Two-component electrolyte solutions with dipolar cations on a charged electrode: Theory and computer simulations

TL;DR

This paper presents a theoretical model and molecular dynamics simulations to explore how introducing dipolar organic cations into the electric double layer can modify electrode interface structures, potentially enhancing electrochemical device performance.

Contribution

The study develops a new theoretical framework predicting the replacement of alkali cations with dipolar organic cations in the EDL, supported by simulation validation.

Findings

Dipolar cations influence the EDL at high surface charge densities.

Theoretical predictions align qualitatively with molecular dynamics results.

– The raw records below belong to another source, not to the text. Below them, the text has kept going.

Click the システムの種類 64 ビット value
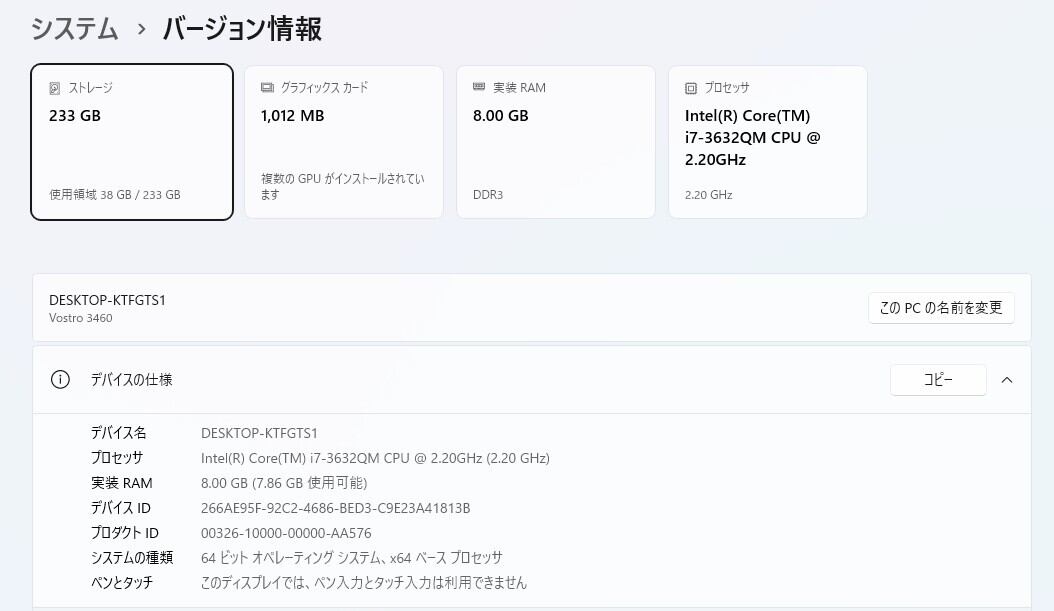(351, 558)

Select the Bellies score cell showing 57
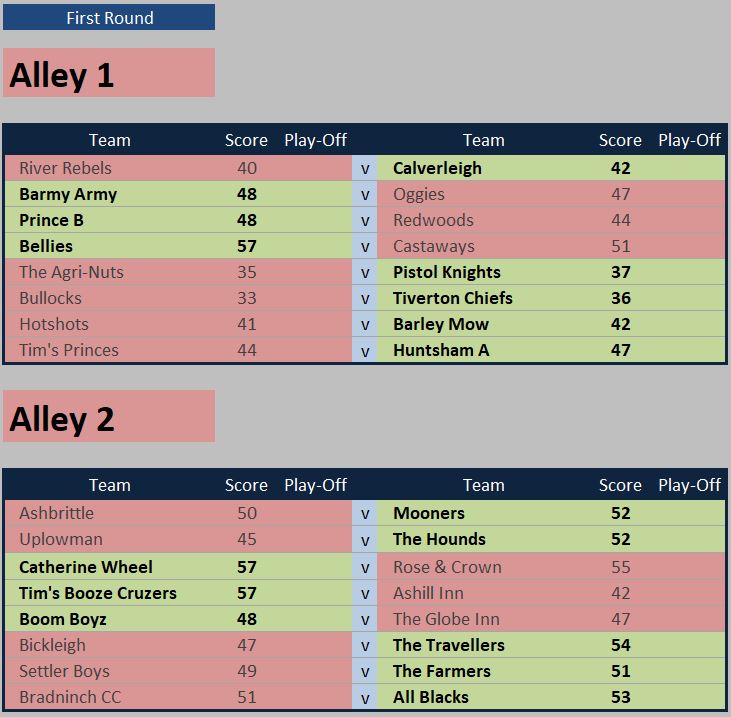247,247
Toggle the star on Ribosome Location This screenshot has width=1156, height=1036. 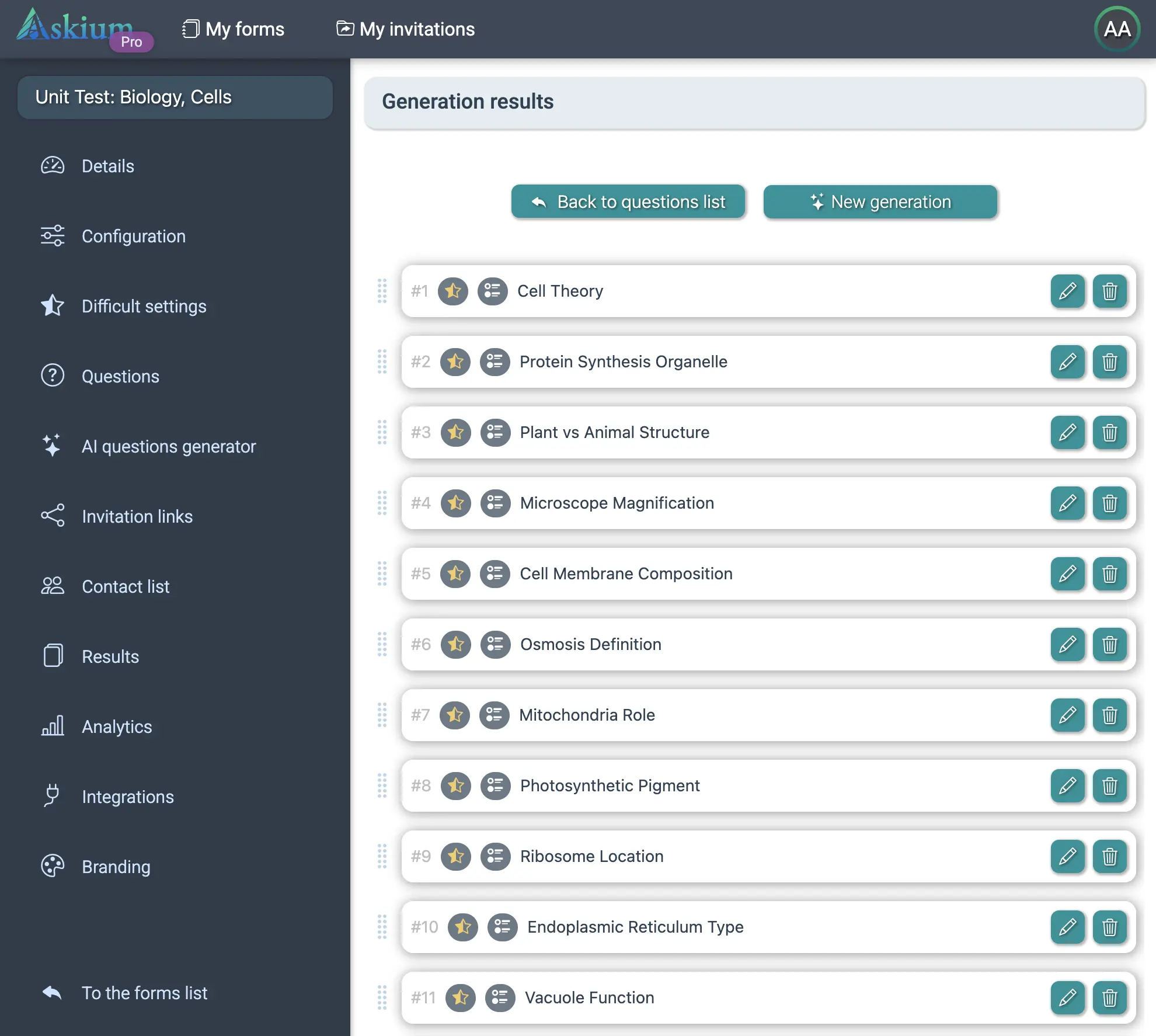pyautogui.click(x=455, y=856)
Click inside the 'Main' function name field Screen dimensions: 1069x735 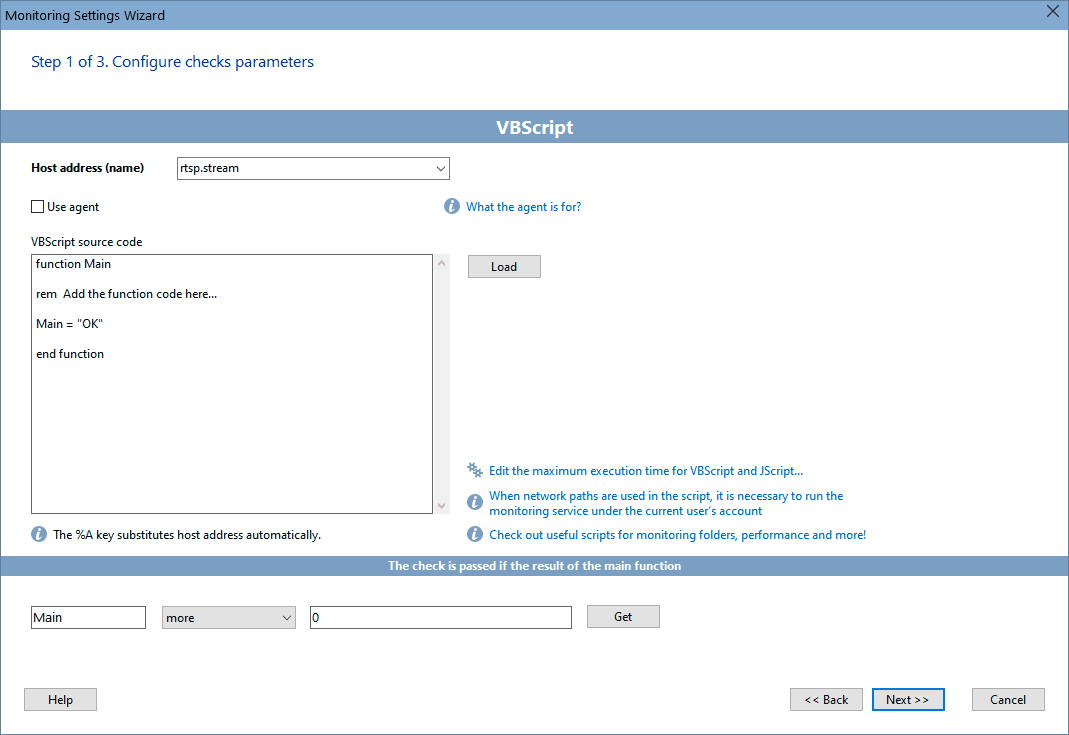pyautogui.click(x=88, y=617)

Effective cation replacement occurs above 30 μC/cm² surface charge.

Abstract

The development of advanced electrochemical devices for energy conversion and storage requires fine tuning of electrode reactions, which can be accomplished by altering the electrode/solution interface structure. Particularly, in case of an alkali-salt electrolyte the electric double layer (EDL) composition can be managed by introducing organic cations (e.g. room temperature ionic liquid cations) that may possess polar fragments. To explore this approach, we develop a theoretical model predicting the efficient replacement of simple (alkali) cations with dipolar (organic) ones within the EDL. For the typical values of the molecular dipole moment ($2-4~D$) the effect manifests itself at the surface charge densities higher than 30 $\mu C/cm^2$. We show that the predicted behavior of the system is in qualitative agreement with the molecular dynamics simulation results.